[Records for the task — start]
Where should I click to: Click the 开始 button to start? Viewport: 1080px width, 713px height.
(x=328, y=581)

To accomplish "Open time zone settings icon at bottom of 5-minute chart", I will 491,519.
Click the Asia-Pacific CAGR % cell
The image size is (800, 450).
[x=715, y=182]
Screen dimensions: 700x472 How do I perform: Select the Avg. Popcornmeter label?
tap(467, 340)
[Records for the task — finish]
[Records for the task — start]
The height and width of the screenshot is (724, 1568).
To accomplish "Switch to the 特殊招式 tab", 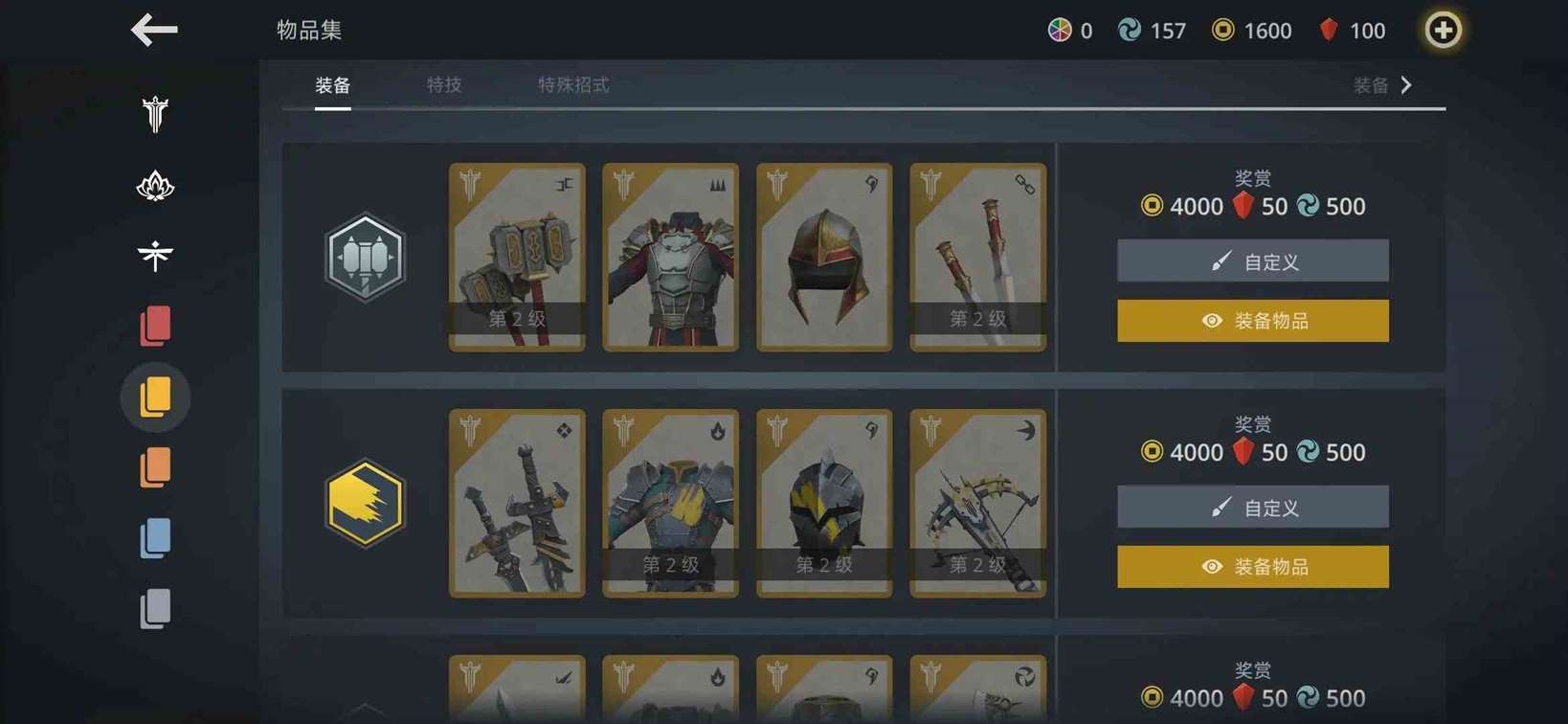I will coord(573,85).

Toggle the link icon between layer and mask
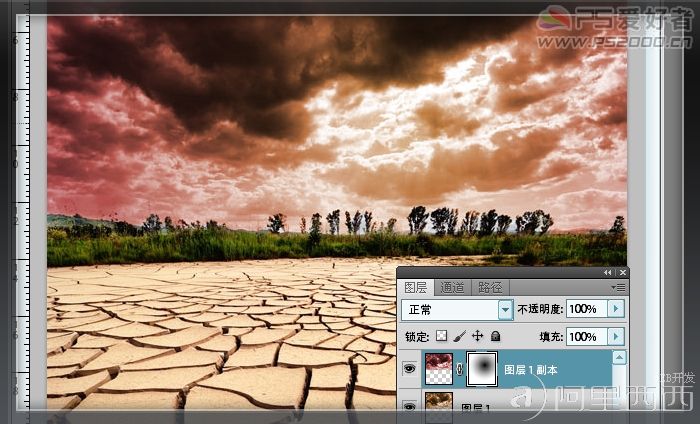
[Records for the task — finish]
## Task prompt
Within the entries above, find every line where the string "icon" occurs, and copy it.

## Result for this task
To accomplish "Open time zone settings icon at bottom of 5-minute chart", I will 491,519.
Toggle the link icon between layer and mask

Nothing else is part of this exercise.